Per quanto riguarda il rapporto tra umanità e pianeta, occorre sviluppare la consapevolezza del fatto che il benessere di tutti dipende dagli equilibri del “sistema psico-somato-ambientale” nel quale siamo immersi, quel sistema che da tempo viene indicato come l’anima delle strategie della “Salute unica” (One health), il che significa indirizzare la ricerca, i consumi, la produzione, il lavoro, la formazione scolastica e quella specialistica, verso un ribaltamento delle logiche centrate su obiettivi separati settore per settore, e dunque verso la cura di tutto l’ambiente di vita naturale e sociale, verso la progettazione di città vitali in termini di relazioni umane e comunitarie, verso la promozione di ambienti di lavoro rispettosi della dignità e centrati sulla cooperazione e su obiettivi di valore sociale condiviso.

Per quanto riguarda la salute ed il benessere psico-fisico delle persone, stiamo cominciando a capire che bisogna porre la massima attenzione al disagio psichico ed alle forme vecchie e nuove di devianza, fragilità e malessere psicologico, e che non possono esistere né buona sanità né buone politiche sociali senza la valorizzazione della dimensione relazionale: nella medicina del territorio e della cura a domicilio, nella creazione di spazi di socialità ed in una offerta culturale di valore. Per quanto riguarda le generazioni, il peso delle chiusure scolastiche e delle restrizioni nei contatti e negli incontri fisici ci ha aperto gli occhi rispetto al fatto che l’umanità vive e si sviluppa grazie alle relazioni umane profonde, che coinvolgono la dimensione dei valori, delle motivazioni e delle passioni. Non basta assistere gli anziani per le funzioni vitali e di prima necessità. C’è bisogno di affetto e di scambio. E non basta, per quanto riguarda i giovani, dare loro la possibilità di accedere alle nozioni ed alle tecnicalità dell’istruzione. I giovani hanno bisogno di una scuola e di una famiglia che dialoghino con loro sul piano delle idee e dei sentimenti, che colgano i rischi di una involuzione auto ed etero distruttiva (le famose “passioni tristi”), che li aiutino a guardare al futuro con coraggio, fiducia ed ottimismo, come solo può avvenire se le relazioni tra soggetti sono forti, reciproche e generose.
::::::::
> _ATTIVITÀ_:
Per ogni affermazione, indica sì o no a seconda che concordi con il brano sulla salute e le relazioni, e cita le parole del brano che lo decidono: (a) per gli anziani basta l'assistenza nelle funzioni vitali e di prima necessità; (b) il sistema psico-somato-ambientale è indicato come l'anima delle strategie della "Salute unica"; (c) ai giovani basta poter accedere alle nozioni e alle tecnicalità dell'istruzione. Le righe riportate più avanti non servono a nulla in questo esercizio.

> _RIGHE ESTRATTE_:
::::::::
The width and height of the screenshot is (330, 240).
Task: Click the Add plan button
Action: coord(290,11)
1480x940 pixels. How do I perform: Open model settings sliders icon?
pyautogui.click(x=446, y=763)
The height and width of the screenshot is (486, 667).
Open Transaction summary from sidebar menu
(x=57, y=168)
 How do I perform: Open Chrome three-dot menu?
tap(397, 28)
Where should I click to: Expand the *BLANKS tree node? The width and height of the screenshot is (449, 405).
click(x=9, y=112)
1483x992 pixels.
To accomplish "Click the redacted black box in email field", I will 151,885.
::::::::
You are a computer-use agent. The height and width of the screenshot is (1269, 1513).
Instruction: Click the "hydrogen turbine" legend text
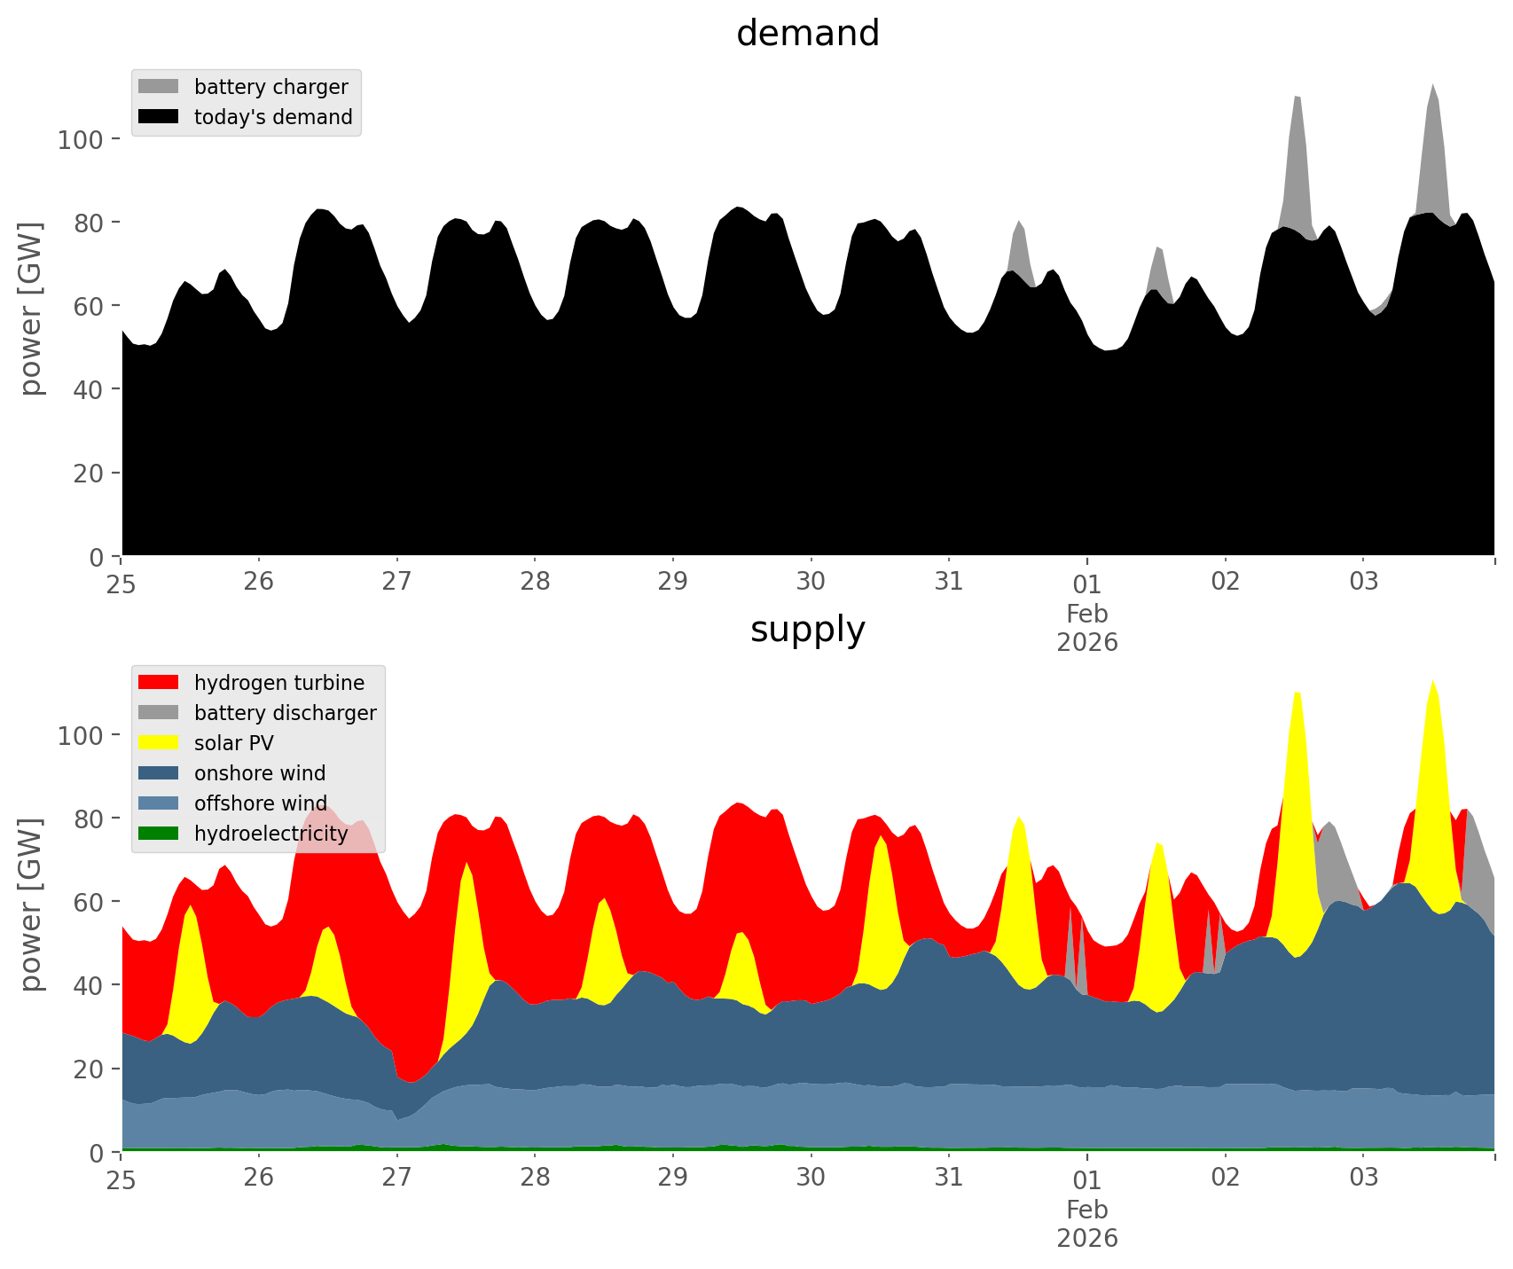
::::::::
> _RISPOSTA_:
(a) No: «Non basta assistere gli anziani per le funzioni vitali e di prima necessità.»
(b) Sì: «quel sistema che da tempo viene indicato come l’anima delle strategie della “Salute unica” (One health)»
(c) No: «E non basta, per quanto riguarda i giovani, dare loro la possibilità di accedere alle nozioni ed alle tecnicalità dell’istruzione.»